The art of seeing positively
Every single thing that happens in your life is stimulus. You filter it through a belief and this creates a response. For example, if someone tells you that you look slim and you have been trying to lose weight your response might be to feel proud and successful. Through your filter slim=good. But for a person struggling to stay healthy as they fight cancer, hearing the exact same sentence might be cause for alarm and increased stress since for them slim=unhealthy. So when we reframe we are examining our belief to see if it works for us in a positive way.
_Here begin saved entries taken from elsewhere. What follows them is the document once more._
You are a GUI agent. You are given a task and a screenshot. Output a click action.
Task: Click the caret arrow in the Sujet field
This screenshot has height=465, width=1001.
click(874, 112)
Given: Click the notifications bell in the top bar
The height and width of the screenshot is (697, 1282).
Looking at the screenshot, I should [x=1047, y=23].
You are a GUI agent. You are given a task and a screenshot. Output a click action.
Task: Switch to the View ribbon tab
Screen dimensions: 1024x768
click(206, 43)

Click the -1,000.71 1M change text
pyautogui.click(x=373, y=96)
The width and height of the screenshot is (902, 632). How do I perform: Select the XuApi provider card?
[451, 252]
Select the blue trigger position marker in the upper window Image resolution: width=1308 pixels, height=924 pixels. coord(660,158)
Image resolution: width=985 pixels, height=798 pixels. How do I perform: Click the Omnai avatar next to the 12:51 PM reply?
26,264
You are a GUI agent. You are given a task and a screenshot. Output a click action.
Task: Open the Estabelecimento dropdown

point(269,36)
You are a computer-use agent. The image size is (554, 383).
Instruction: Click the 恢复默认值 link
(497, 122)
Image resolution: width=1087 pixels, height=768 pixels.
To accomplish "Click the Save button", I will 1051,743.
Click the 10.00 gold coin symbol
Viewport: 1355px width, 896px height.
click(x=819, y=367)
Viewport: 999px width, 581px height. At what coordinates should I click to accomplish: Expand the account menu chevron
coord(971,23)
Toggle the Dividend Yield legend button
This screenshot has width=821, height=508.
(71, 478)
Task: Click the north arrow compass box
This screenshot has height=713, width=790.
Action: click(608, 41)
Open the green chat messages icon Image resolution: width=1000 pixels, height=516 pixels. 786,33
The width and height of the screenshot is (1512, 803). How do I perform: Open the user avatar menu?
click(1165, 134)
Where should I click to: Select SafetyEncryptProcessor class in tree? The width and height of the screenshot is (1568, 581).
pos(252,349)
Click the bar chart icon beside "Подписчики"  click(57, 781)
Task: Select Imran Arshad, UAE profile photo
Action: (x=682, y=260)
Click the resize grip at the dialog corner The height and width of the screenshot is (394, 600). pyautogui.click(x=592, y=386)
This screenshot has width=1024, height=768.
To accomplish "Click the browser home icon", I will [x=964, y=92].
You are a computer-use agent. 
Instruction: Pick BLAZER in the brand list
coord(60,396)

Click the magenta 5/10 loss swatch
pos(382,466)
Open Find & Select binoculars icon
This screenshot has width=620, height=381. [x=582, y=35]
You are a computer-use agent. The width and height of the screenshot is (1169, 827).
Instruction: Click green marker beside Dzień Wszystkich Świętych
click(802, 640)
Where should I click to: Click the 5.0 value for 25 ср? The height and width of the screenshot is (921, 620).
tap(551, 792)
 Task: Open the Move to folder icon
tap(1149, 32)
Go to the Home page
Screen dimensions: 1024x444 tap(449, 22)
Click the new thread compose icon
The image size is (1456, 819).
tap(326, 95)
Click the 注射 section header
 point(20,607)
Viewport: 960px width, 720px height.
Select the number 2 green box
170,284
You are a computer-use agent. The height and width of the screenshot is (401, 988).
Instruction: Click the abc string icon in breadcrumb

David Brinkley said "A successful man is one who can lay a firm foundation from bricks others throw at him". This is an excellent example of reframing. When someone throws bricks you can choose to see it as an attack and cower in the corner or you can see the bricks as a gift with which to build something wonderful.
If you have been thinking negatively for a long time, how do you change your pattern? Habits take 21 days to form so when we strive to create a new habit it takes 21 days of work followed by a lifetime of reward. Here are a few quick tips to get started.
1) Notice the good things already in your life- Start a joy journal either online or in a diary. At the end of each day jot down three things you had to be happy about. These can be as simple as the sunrise, morning coffee and a text from your favourite friend. What you focus on in life gets bigger and according to the laws of attraction, just by expressing gratitude for the good in your day, you encourage more joyful experiences.
2) Turn you frown upside down- When you find yourself being negative in your speech or thoughts do an immediate auto-correct. For example if you are in traffic and you start to worry about being late or you feel frustration with the other drivers, acknowledge that this feeling isn't helping to increase your happiness. Then change your belief to something that will. When I sit in traffic I practice thinking that because of this slow down, I have avoided a potential collision ahead. May or may not be true, but I feel better.
3) Spend extra time doing the things that make you feel great.- We tend to be creatures of habit, which means if you feel great, have stimulating conversations, sleep well, and spend time learning new things you will feel motivated and inspired. If you are feeling less vital than you would like plan for more of the experiences that you know bring you happiness. And if you can't actually ski, skydive, or lay on the beach, visualizing these activities for 2-3 minutes creates the same response in your brain that actually participating does. As you remind your body what it feels like to be joyful, it will actually seek out more opportunities for fun.
In the words of Thoreau "It's not what you look at that matters, it's what you see."